Mitte der 1990er-Jahre – das Experiment Deutsche Einheit war auf gutem Wege, die Welt insgesamt fühlte sich friedlich auf Ausgleich bedacht an, die Lissabon-Agenda warf ihre Schatten voraus, Terrorismus, wie der 11. September, war undenkbar, kurz: ein Honeymoon der Weltgeschichte – kam Michail Gorbatschow, wie so häufig, nach Deutschland.

Der ehemalige russische Präsident wurde zu diesem Zeitpunkt in Westeuropa, besonders bei uns Deutschen, sehr verehrt, anders als in seinem Heimatland. Bei diesem Besuch, begleitet von seiner Frau Raissa, besuchte er den Rheingau. Es begann mit einem üppigen Mittagessen mit vielen Gängen, herrlichem Spargel und gutem Rheingauer Riesling. Obwohl meine Frau an jenem Tag verhindert war, wurde ich zum Ehepaar Gorbatschow an den Ehrentisch gesetzt, ein Dolmetscher zwischen uns.

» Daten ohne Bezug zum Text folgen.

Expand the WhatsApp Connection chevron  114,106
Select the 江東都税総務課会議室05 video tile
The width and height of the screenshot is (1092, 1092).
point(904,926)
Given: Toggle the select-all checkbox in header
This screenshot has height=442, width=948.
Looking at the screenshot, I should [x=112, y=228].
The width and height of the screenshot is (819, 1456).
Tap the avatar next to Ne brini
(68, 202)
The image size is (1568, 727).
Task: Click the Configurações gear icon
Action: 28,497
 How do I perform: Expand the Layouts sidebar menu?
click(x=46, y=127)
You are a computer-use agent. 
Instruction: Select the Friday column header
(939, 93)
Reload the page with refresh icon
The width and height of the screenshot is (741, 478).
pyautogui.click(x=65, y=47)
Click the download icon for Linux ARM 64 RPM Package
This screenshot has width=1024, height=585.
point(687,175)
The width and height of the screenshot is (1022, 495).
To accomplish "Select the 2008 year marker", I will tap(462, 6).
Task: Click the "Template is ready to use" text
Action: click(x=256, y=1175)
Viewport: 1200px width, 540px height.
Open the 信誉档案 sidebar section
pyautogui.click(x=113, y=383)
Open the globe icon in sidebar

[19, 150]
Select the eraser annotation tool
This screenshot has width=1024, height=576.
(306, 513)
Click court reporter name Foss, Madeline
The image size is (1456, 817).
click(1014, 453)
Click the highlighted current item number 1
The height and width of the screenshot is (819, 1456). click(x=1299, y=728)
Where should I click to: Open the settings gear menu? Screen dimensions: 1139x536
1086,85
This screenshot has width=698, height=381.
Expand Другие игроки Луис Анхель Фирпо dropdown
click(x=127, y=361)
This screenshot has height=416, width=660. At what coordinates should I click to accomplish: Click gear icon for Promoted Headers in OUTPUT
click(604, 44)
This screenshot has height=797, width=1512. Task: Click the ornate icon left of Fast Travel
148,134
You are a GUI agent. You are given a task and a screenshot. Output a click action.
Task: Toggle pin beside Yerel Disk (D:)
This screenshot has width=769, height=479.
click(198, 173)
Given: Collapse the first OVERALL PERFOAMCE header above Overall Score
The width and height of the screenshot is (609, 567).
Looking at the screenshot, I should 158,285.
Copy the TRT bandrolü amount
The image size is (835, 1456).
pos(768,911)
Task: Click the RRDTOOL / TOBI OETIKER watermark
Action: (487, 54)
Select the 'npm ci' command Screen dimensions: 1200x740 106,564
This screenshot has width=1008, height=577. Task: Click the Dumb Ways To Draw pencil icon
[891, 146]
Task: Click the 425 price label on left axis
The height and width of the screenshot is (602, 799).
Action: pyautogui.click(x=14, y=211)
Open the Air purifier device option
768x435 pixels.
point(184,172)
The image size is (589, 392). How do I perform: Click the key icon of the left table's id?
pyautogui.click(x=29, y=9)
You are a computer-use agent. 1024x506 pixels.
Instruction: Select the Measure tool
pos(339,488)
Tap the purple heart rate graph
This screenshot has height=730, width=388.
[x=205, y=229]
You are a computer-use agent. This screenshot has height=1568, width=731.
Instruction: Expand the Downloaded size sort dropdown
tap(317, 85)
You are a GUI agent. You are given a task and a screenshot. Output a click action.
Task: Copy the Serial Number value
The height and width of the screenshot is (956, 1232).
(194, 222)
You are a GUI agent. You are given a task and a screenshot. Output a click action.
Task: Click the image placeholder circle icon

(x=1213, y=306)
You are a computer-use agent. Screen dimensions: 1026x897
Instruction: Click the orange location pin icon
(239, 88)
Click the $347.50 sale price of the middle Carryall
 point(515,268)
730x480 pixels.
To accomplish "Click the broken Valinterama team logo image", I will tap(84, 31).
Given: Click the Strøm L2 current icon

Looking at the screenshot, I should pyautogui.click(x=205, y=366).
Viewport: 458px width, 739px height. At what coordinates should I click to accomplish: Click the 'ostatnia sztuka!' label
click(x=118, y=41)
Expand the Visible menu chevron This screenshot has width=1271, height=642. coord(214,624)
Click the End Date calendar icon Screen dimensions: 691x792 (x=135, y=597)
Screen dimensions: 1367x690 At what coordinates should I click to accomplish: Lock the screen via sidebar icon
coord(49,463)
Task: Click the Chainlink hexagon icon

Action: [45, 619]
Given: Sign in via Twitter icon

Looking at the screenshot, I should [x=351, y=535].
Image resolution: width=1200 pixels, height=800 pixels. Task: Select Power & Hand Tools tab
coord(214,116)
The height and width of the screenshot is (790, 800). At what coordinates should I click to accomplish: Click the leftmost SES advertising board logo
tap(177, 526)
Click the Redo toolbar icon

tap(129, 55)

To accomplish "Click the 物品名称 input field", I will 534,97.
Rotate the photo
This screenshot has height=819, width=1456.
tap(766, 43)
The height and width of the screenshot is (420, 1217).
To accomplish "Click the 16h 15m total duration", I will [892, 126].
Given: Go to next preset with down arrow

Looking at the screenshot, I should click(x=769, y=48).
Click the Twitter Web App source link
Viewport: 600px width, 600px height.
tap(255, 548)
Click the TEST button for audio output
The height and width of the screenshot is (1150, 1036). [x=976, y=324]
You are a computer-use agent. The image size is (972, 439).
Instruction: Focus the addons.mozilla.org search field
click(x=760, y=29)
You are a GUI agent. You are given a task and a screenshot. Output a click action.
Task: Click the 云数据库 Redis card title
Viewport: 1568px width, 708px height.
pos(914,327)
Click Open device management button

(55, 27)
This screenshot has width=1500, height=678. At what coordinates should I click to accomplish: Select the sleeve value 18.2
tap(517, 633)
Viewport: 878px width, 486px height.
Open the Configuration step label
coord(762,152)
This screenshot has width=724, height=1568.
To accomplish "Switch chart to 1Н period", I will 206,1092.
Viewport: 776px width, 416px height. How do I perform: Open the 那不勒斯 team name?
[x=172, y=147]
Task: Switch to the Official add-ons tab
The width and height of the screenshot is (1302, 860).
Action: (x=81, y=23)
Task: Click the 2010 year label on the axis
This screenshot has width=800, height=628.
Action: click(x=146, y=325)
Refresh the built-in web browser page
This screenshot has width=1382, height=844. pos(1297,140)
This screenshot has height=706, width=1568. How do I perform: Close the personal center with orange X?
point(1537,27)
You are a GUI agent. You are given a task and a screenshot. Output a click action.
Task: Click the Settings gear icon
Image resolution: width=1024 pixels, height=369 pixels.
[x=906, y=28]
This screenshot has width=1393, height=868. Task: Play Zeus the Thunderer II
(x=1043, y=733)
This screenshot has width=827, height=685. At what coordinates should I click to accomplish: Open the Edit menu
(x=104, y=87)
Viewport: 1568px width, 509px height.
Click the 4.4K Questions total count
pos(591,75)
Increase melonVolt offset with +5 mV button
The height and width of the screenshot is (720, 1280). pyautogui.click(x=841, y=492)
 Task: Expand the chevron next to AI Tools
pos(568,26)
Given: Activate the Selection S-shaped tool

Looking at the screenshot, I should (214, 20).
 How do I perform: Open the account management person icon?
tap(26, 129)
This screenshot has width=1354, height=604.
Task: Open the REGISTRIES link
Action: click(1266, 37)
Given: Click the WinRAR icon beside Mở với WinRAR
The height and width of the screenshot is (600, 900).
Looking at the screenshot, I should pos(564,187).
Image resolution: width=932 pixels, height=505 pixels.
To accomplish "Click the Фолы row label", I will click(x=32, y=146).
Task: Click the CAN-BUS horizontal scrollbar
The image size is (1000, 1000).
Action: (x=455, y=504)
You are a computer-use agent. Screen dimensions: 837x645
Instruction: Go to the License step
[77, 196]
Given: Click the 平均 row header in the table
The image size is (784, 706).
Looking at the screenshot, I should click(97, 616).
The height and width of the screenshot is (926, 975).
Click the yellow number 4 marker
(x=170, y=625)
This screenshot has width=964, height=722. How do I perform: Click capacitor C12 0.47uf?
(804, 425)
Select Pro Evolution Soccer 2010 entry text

Das Gespräch drehte sich um wirtschaftliche und politische Fragen, natürlich auch um das persönliche Umfeld. Ich sprach Frau Gorbatschowa mit Familiennamen und Ehrentitel an, worauf Gorbatschow mich mit Hilfe des Dolmetschers bat, sie doch Raissa zu nennen. Ich erwiderte, den Namen könne sich jeder Deutsche gut merken, weil eine bezaubernde Frau in Deutschland hinRAISSAnd genannt wird. Schallendes Gelächter beim Ehepaar Gorbatschow und das Versprechen, sich dieses Bonmot zu merken.

Wir tranken noch mehrere Glas Wein, bis Gorbatschow aufstand, um seine Rede zu halten, mit Dolmetscher und abgeschirmt von einigen Sicherheitskräften. So ergab es sich, dass er unter einem mit echten Kerzen bestückten Wandleuchter sprach, der, wohl in Anbetracht der steigenden Raumtemperatur, stark zu tropfen anfing, direkt auf Gorbatschows Anzug. Ich versuchte, die Aufmerksamkeit des Redners, aber auch seiner Entourage, auf dieses Malheur zu lenken, aber vergebens. Mein Winken wurde falsch gedeutet, sogar als impertinent empfunden. So musste die hinreißende Raissa Gorbatschowa sich hinterher sehr intensiv um die Entfernung der Wachsspuren von Gorbatschows Jacke kümmern.

Lieber Michail Gorbatschow, ich sende Ihnen herzliche Grüße zu Ihrem Geburtstag!